Entre as principais reivindicações apresentadas pelos servidores está o cumprimento integral do acordo firmado com o Governo Federal após a greve nacional de 2024, que incluiu medidas voltadas à reestruturação da carreira dos técnicos administrativos em educação.
Outro ponto da pauta é a implantação do Reconhecimento de Saberes e Competências (RSC) para a categoria. O mecanismo já existe para docentes da rede federal e permite a valorização profissional com base na experiência e nas atividades desenvolvidas ao longo da carreira.
Os trabalhadores também defendem a redução da jornada de trabalho para 30 horas semanais sem redução salarial, medida que, segundo representantes do movimento, contribuiria para melhorar as condições de trabalho e ampliar a qualidade dos serviços prestados à comunidade acadêmica.

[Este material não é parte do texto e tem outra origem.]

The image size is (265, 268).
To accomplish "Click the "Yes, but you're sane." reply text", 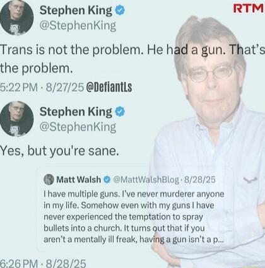I will (x=59, y=151).
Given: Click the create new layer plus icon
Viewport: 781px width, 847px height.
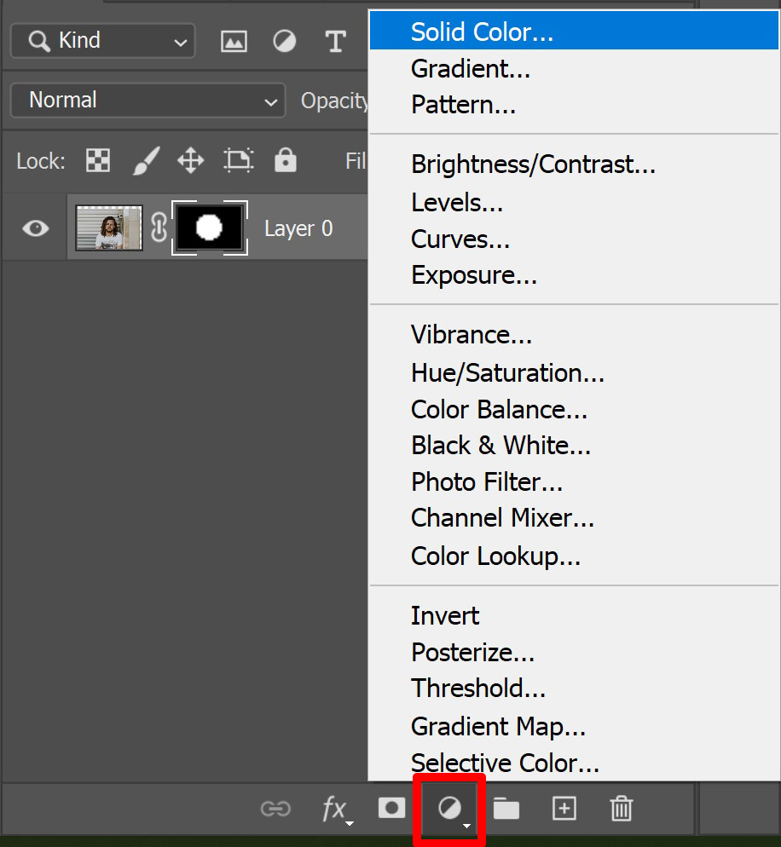Looking at the screenshot, I should pos(564,809).
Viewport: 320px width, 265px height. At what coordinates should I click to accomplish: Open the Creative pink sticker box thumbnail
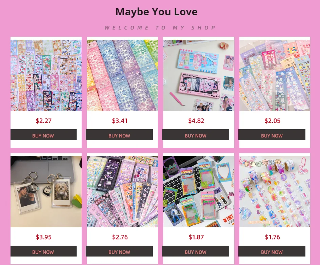pos(199,75)
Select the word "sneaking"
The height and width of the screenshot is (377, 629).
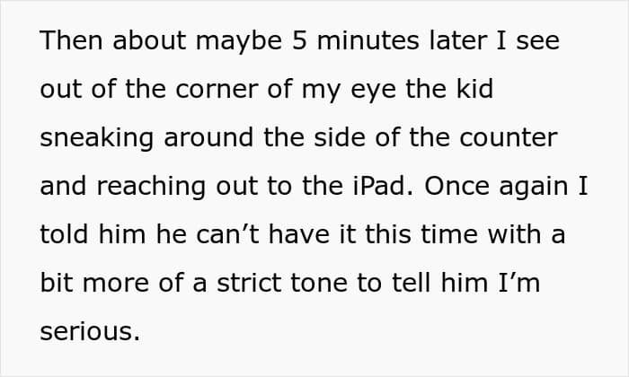pos(96,138)

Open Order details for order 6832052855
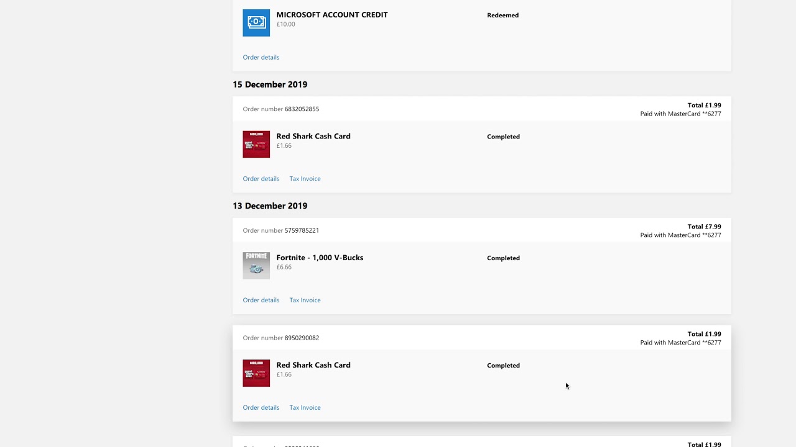(261, 179)
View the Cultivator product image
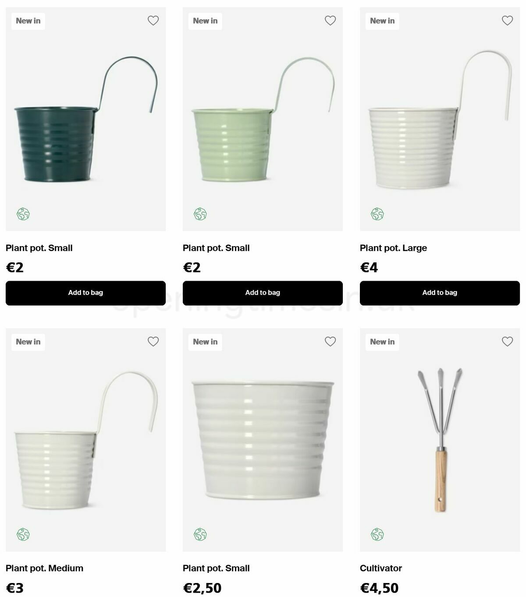 pos(440,440)
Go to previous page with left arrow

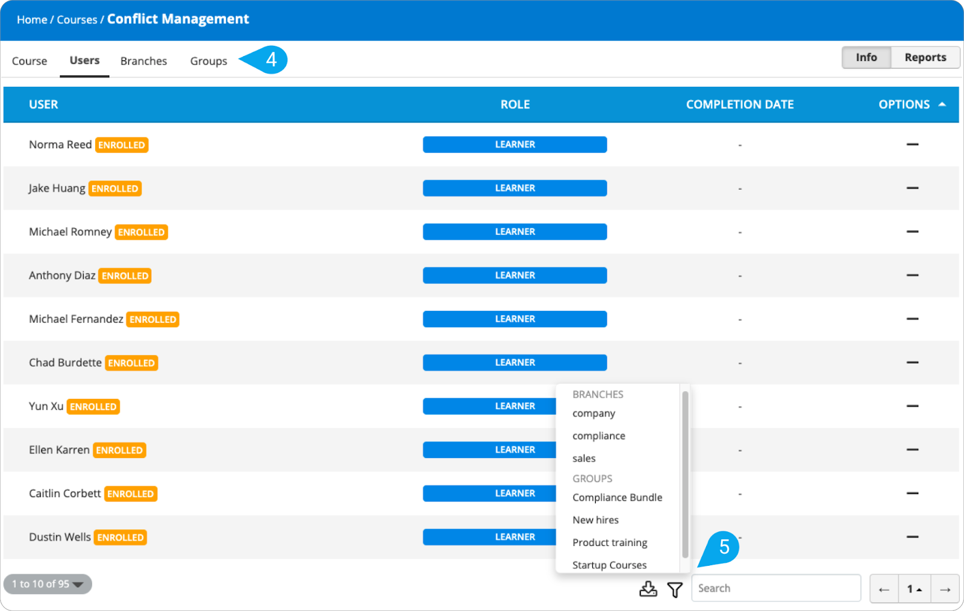pos(884,589)
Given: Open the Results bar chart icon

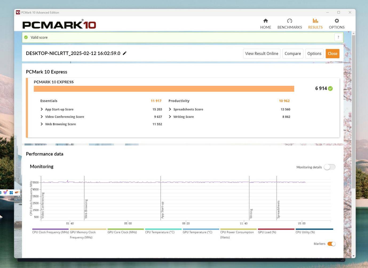Looking at the screenshot, I should [x=315, y=21].
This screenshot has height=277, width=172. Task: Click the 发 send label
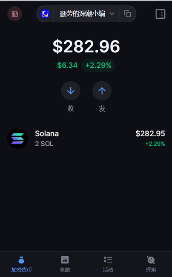[x=102, y=109]
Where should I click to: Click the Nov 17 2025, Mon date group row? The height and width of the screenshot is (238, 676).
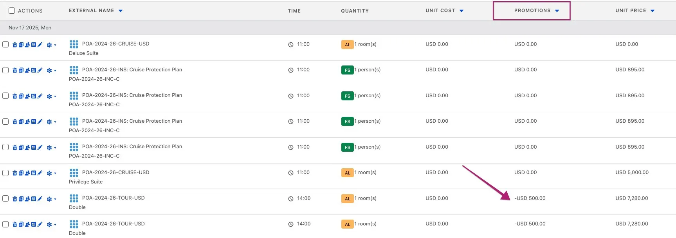pyautogui.click(x=30, y=28)
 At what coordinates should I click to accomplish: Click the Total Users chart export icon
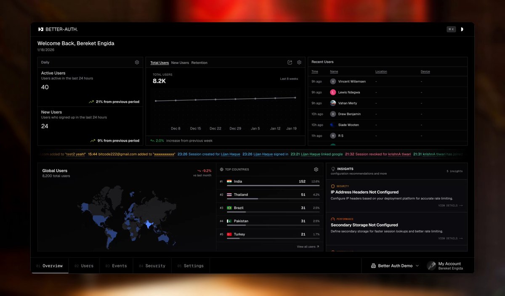click(x=290, y=62)
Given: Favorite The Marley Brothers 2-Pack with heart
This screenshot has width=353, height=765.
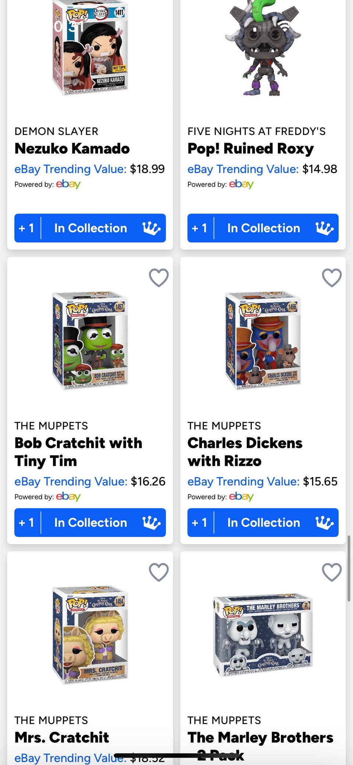Looking at the screenshot, I should point(332,572).
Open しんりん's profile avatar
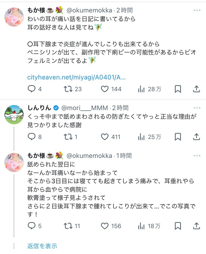Image resolution: width=206 pixels, height=254 pixels. coord(14,115)
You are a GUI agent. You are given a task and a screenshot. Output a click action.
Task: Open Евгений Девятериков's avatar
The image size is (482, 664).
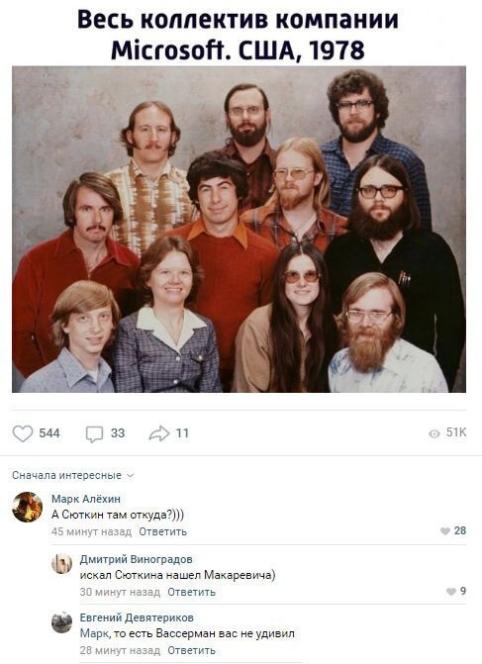(61, 622)
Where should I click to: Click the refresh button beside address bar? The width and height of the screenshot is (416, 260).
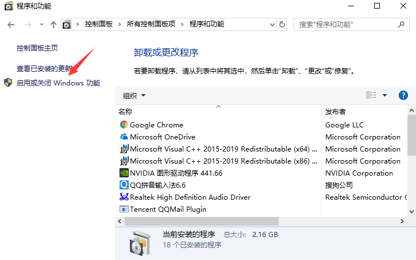pyautogui.click(x=282, y=24)
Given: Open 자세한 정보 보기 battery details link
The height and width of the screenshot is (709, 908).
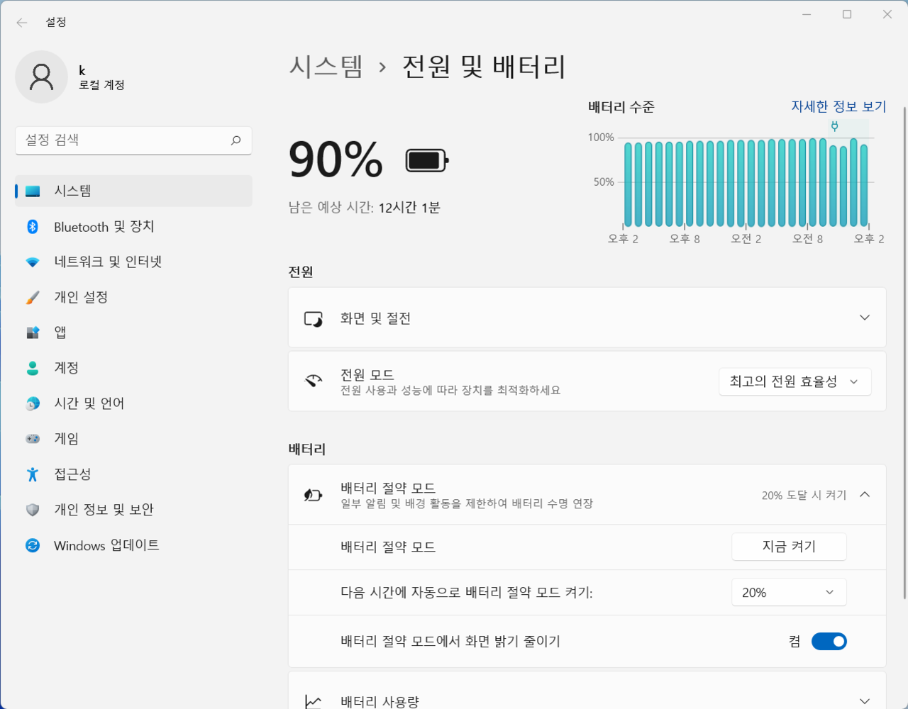Looking at the screenshot, I should click(x=838, y=106).
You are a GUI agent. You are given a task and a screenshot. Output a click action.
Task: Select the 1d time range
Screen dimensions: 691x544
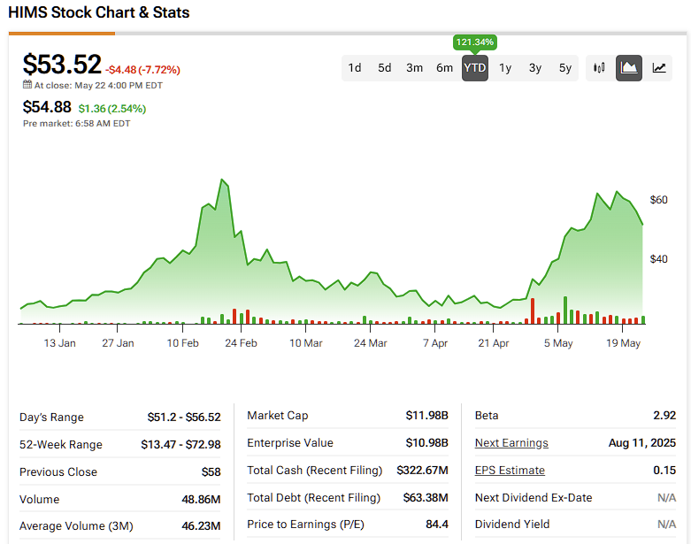click(x=355, y=68)
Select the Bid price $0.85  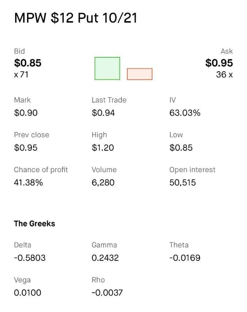tap(28, 63)
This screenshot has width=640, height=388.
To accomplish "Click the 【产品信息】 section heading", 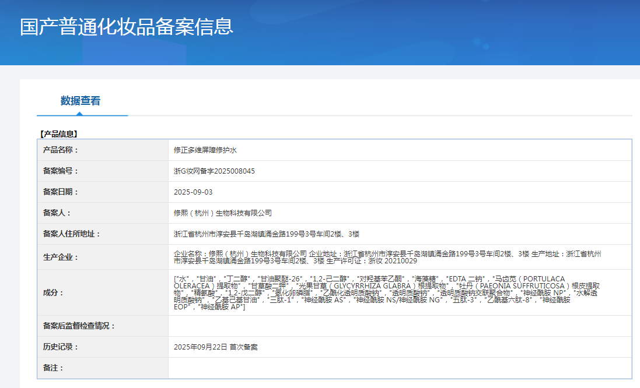I will (58, 134).
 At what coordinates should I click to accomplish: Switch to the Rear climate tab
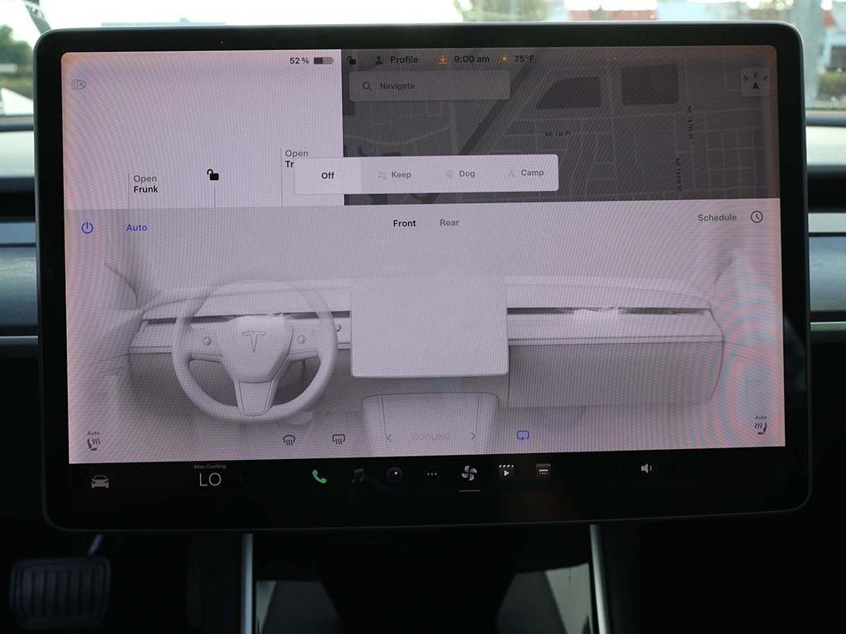(449, 223)
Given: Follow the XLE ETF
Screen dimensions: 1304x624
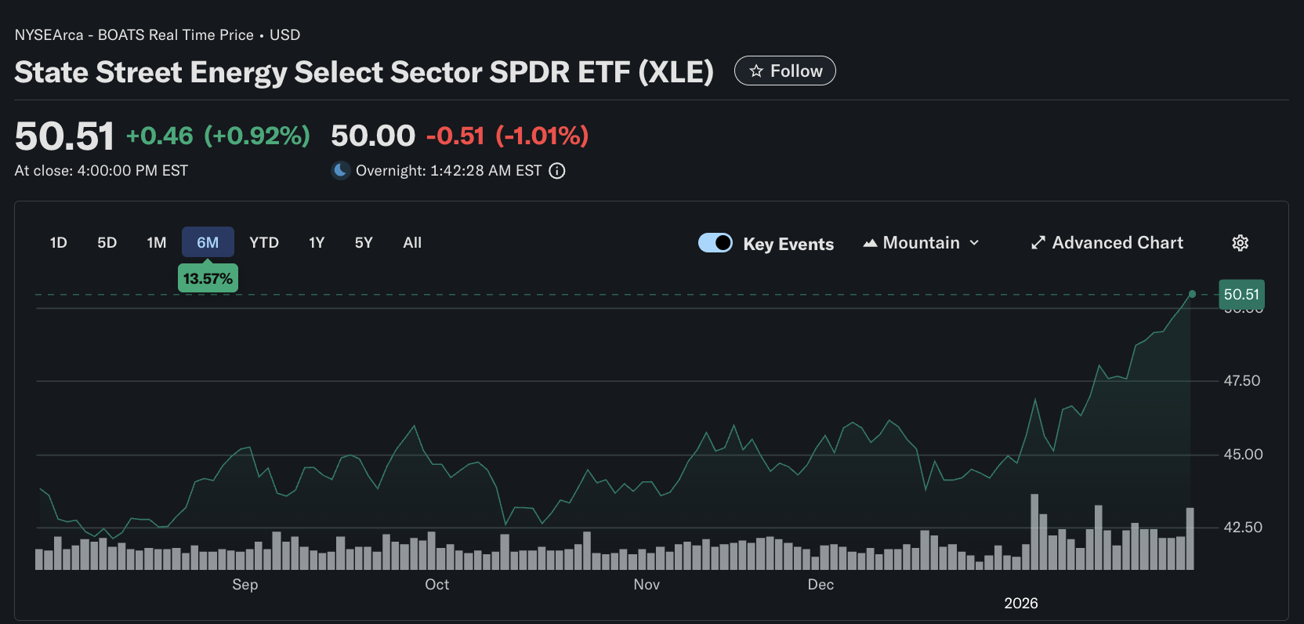Looking at the screenshot, I should pyautogui.click(x=785, y=71).
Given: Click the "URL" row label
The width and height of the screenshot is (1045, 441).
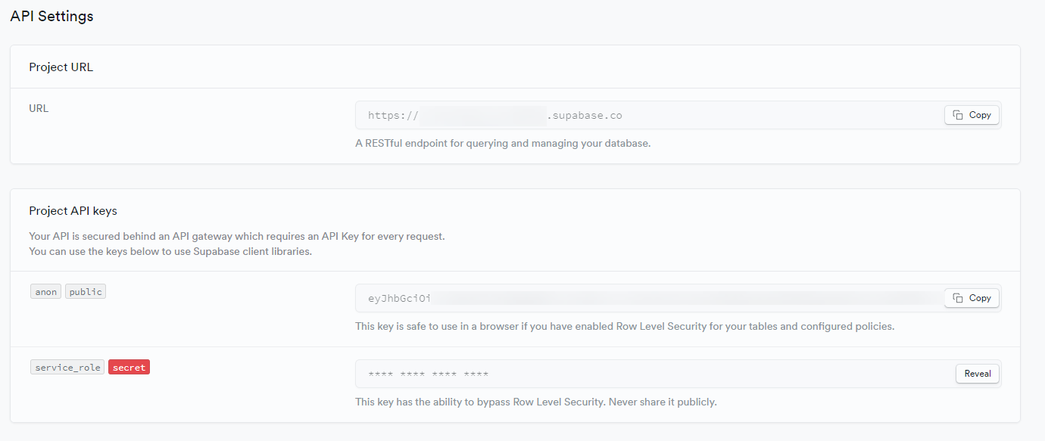Looking at the screenshot, I should point(39,108).
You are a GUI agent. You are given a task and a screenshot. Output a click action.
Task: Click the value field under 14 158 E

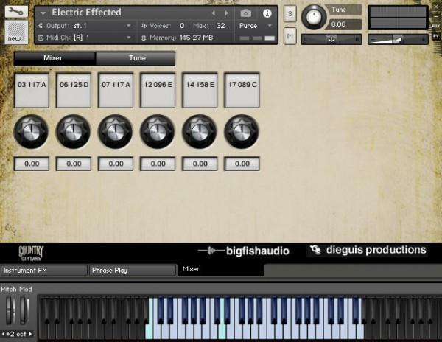coord(200,164)
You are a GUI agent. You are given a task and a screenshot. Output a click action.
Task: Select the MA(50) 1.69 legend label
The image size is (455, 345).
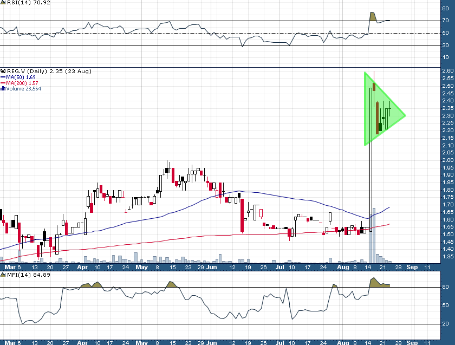point(22,77)
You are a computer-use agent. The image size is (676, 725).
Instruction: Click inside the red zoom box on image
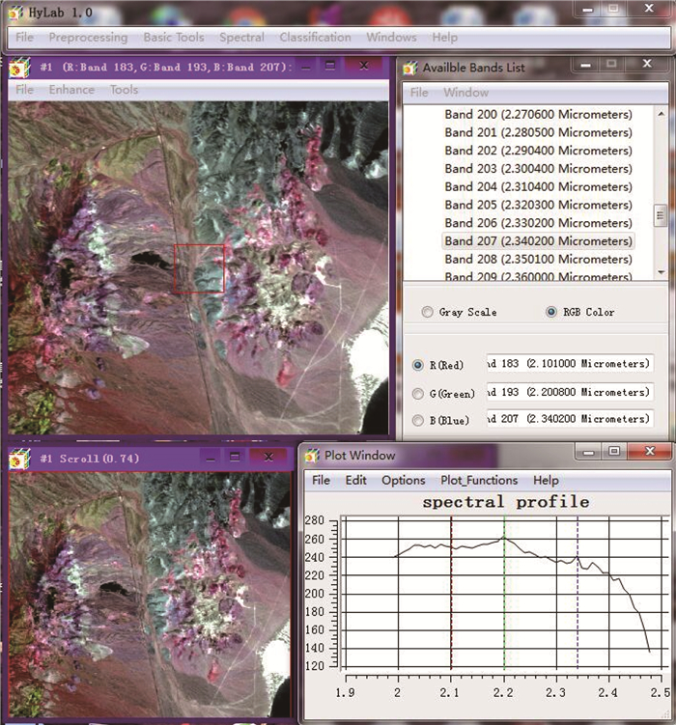coord(199,267)
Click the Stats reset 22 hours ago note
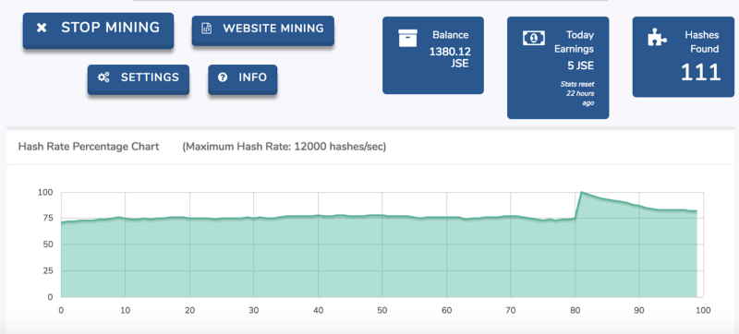This screenshot has width=739, height=334. pos(577,93)
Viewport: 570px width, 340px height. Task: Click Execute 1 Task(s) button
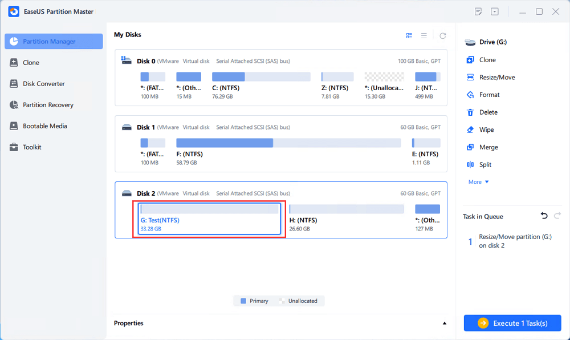tap(512, 323)
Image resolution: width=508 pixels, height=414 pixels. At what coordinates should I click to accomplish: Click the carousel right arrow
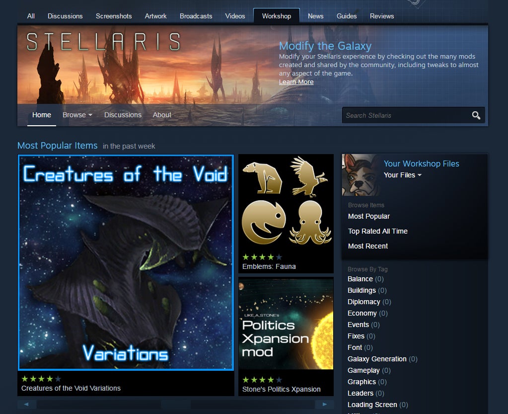pyautogui.click(x=325, y=404)
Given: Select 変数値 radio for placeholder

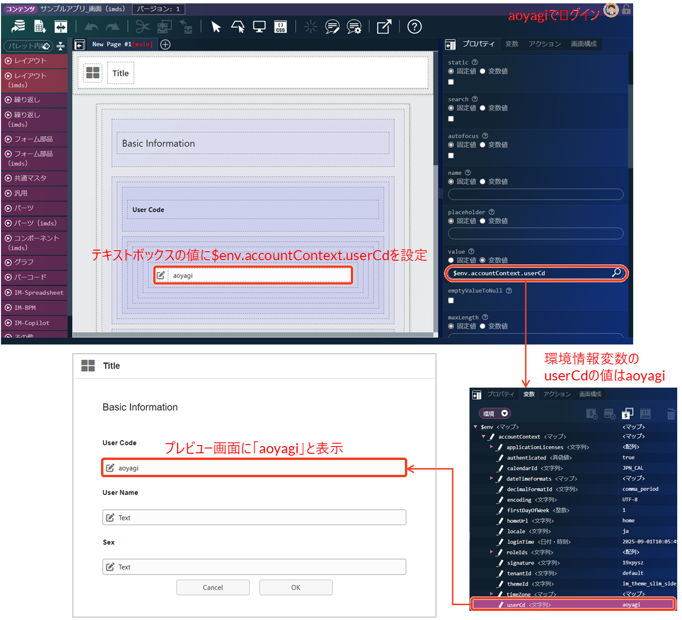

A greve ocorre em meio a negociações entre representantes da categoria e o Governo Federal. Entidades sindicais afirmam que o movimento continuará até que haja avanços nas tratativas sobre carreira, remuneração e condições de trabalho.
Durante o período de paralisação, parte dos servidores deve continuar atuando para garantir o funcionamento de atividades consideradas essenciais, especialmente nas áreas de saúde e assistência hospitalar.
No caso do Hospital Universitário Alcides Carneiro, que atende pacientes do Sistema Único de Saúde (SUS) e funciona como campo de formação para estudantes da área da saúde, a expectativa é que serviços considerados prioritários sejam mantidos.